Hi Martin,
Your change works Ok on arm32 with the minor correction. See the patch
attached.
thanks,
Boris
On 16.07.2019 16:31, Doerr, Martin wrote:
Hi,
the current implementation of FastJNIAccessors ignores the flag -XX:+UseFastJNIAccessors
when the JVMTI capability "can_post_field_access" is enabled.
This is an unnecessary restriction which makes field accesses (Get<Type>Field)
from native code slower when a JVMTI agent is attached which enables this capability.
A better implementation would check at runtime if an agent actually wants to
receive field access events.
Note that the bytecode interpreter already uses this better implementation by
checking if field access watch events were requested
(JvmtiExport::_field_access_count != 0).
I have implemented such a runtime check on all platforms which currently
support FastJNIAccessors.
My new jtreg test runtime/jni/FastGetField/FastGetField.java contains a micro
benchmark:
test-support/jtreg_test_hotspot_jtreg_runtime_jni_FastGetField/runtime/jni/FastGetField/FastGetField.jtr
shows the duration of 10000 iterations with and without UseFastJNIAccessors
(JVMTI agent gets attached in both runs).

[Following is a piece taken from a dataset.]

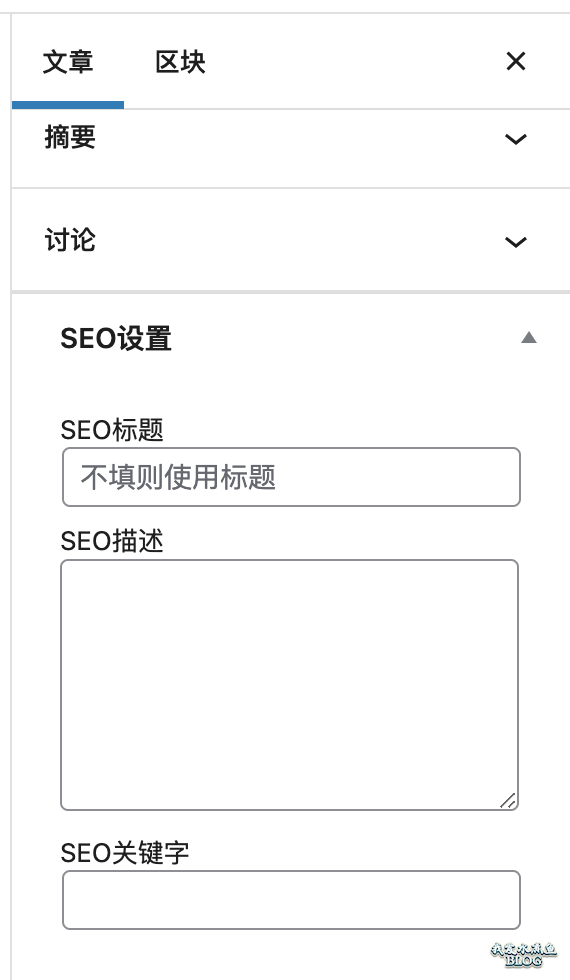
Task: Click the SEO关键字 field label
Action: [124, 852]
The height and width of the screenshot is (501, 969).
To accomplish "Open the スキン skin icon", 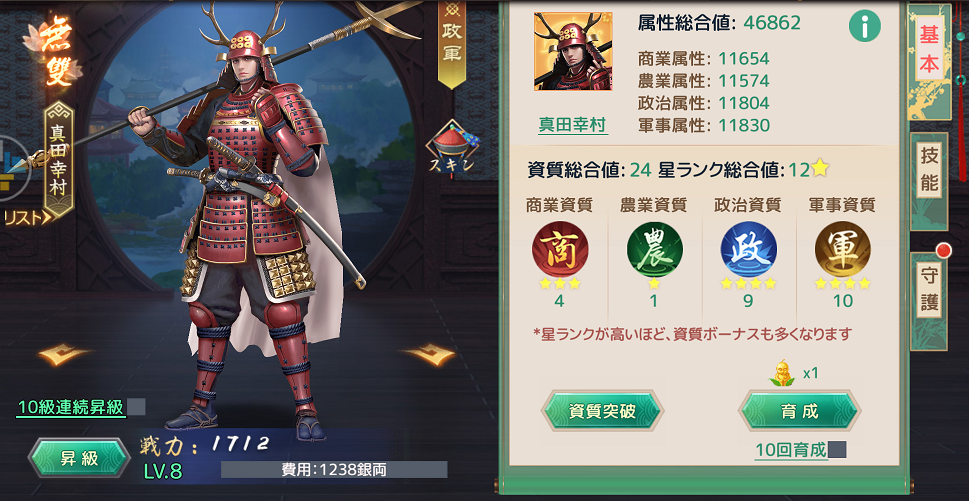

My Intel(R) Xeon(R) CPU E5-2660 v3 @ 2.60GHz needed 4.7ms with FastJNIAccessors
and 11.2ms without it.
Webrev:
http://cr.openjdk.java.net/~mdoerr/8227680_FastJNIAccessors/webrev.00/
We have run the test on 64 bit x86 platforms, SPARC and aarch64.
(FastJNIAccessors are not yet available on PPC64 and s390. I'll contribute them
later.)
My webrev contains 32 bit implementations for x86 and arm, but completely
untested. It'd be great if somebody could volunteer to review and test these
platforms.
Please review.
Best regards,
Martin
--- a/src/hotspot/cpu/arm/jniFastGetField_arm.cpp 2019-07-26 13:29:34.569851539 +0300
+++ b/src/hotspot/cpu/arm/jniFastGetField_arm.cpp 2019-07-26 13:31:34.441884864 +0300
@@ -32,7 +32,7 @@
#define __ masm->
-#define BUFFER_SIZE 96
+#define BUFFER_SIZE 120
address JNI_FastGetField::generate_fast_get_int_field0(BasicType type) {
const char* name = NULL;
@@ -114,7 +114,7 @@
if (JvmtiExport::can_post_field_access()) {
// Using barrier to order wrt. JVMTI check and load of result.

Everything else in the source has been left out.